Composer, pianist, and conductor Lowell Liebermann was born in New York City in 1961. Piano lessons, beginning at age eight, and composition lessons, at fourteen, led to his Carnegie Hall debut at the age of sixteen, at which he played a composition of his own, the Piano Sonata op. 1. Composed in the previous year, this work went on to win awards from the Music Teachers National Association and the Yamaha Music Foundation. He entered the Juilliard School of Music in 1979 and left only after completing a doctorate in 1987. While there, he studied composition with David Diamond and Vincent Persichetti, piano with Jacob Lateiner, and conducting with László Halász. In 1980, he became the youngest-ever recipient of a Charles Ives Scholarship from the American Academy and Institute of Arts and Letters. While still an undergraduate at Juilliard, he served as assistant director of the Nassau (Long Island) Lyric Opera Company.

Liebermann regularly appears as a conductor and performer of his own music. He has no need, however, to be the sole herald of his own works, for their popularity among musicians of his generation is great. His Piano Concerto no. 2 (1992), premiered by Stephen Hough and the National Symphony Orchestra conducted by Mstislav Rostropovich, has been well received in concert halls across the country. Hough premiered Liebermann’s Piano Concerto no. 1 (1983) as well, but for the recently composed Piano Concerto no. 3, scheduled for its first hearing in November 2005, Liebermann chose pianist Jeffrey Biegel as soloist.

Liebermann does not, of course, compose strictly for the piano. His extensive oeuvre includes many songs and choral works, a wide variety of chamber music, orchestral, and band music, and a work for organ. Flutist James Galway has been the inspiration behind several new additions to the flute repertoire. Galway commissioned Liebermann’s Concerto for Flute and Orchestra (1992)–premiering it with the St. Louis Symphony under the direction of Leonard Slatkin, and performing it again at Carnegie Hall with conductor James Levine and the Metropolitan Opera Orchestra–and suggested the idea of the Concerto for Flute, Harp, and Orchestra (1995), which he premiered with harpist Kathy Kienzel and the Minnesota Orchestra, under the direction of Eiji Oue.

Liebermann includes one opera–with a second on the way–among his creations. The Picture of Dorian Gray, based on Oscar Wilde’s book of the same title, premiered at the Opéra de Monte-Carlo in 1996. It has the distinction of being not only the Monte-Carlo opera company’s first performance of an American work in its history, but its first commission of an American work, as well. The opera was nominated for the Prix Oscar Wilde by the Association Oscar Wilde.
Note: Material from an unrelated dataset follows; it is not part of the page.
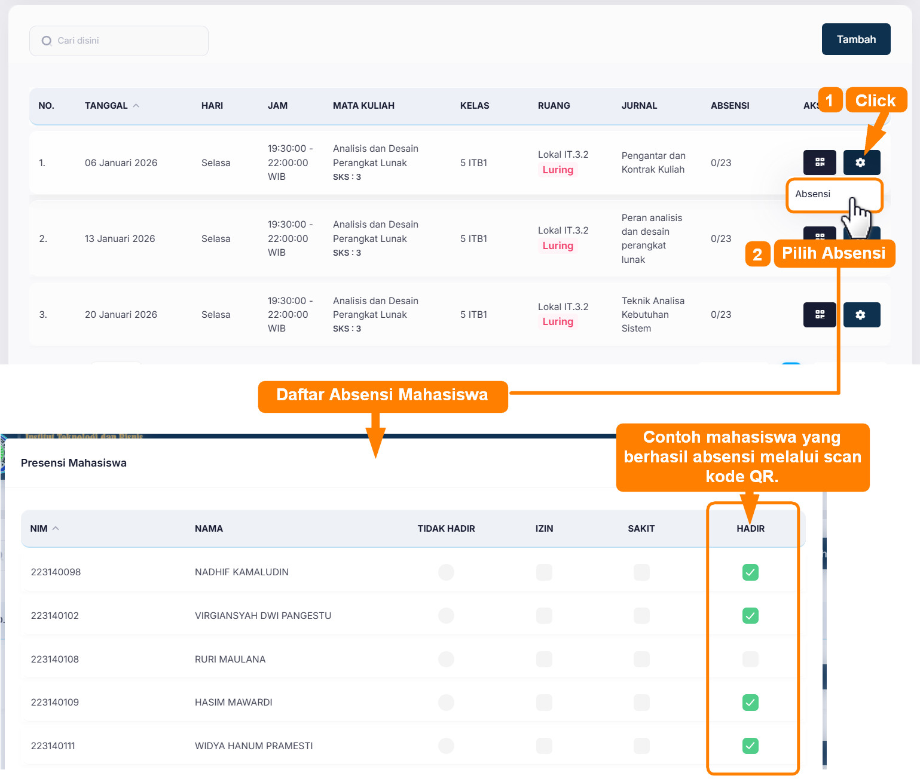
Task: Open settings gear for 20 Januari 2026 row
Action: (x=861, y=315)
The Juilliard School of Music, in commemoration of the one hundredth anniversary of its founding, has commissioned a new opera from Liebermann. Titled Miss Lonelyhearts, after the novel by Nathaniel West, and with a libretto by J. S. McClatchy, the opera will serve as the culminating event of the 2005/2006 anniversary celebration.

Liebermann’s compositions can be heard on the Hyperion, Virgin Classics, and New World labels, among others. His Concerto for Flute, Harp, and Orchestra was recorded on compact disc by BMG. Stephen Hough’s rendition of Liebermann’s Piano Concerto no. 2, accompanied by the BBC Scottish Orchestra under Liebermann’s direction, received a Grammy nomination for Best Contemporary Classical Composition in 1998.

In addition to the awards and honors already noted previously, Liebermann has taken a Grand Prize in the Delius International Composition Competition; benefited, in 1990, from a Fellowship from the American Academy and Institute of Arts and Letters; and won, in the same year, ASCAP’s Young Composers Competition. He has also received an award from BMI, and took first prize, in 2001, in the Inaugural American Composers Invitational Competition at the Van Cliburn International Piano Competition.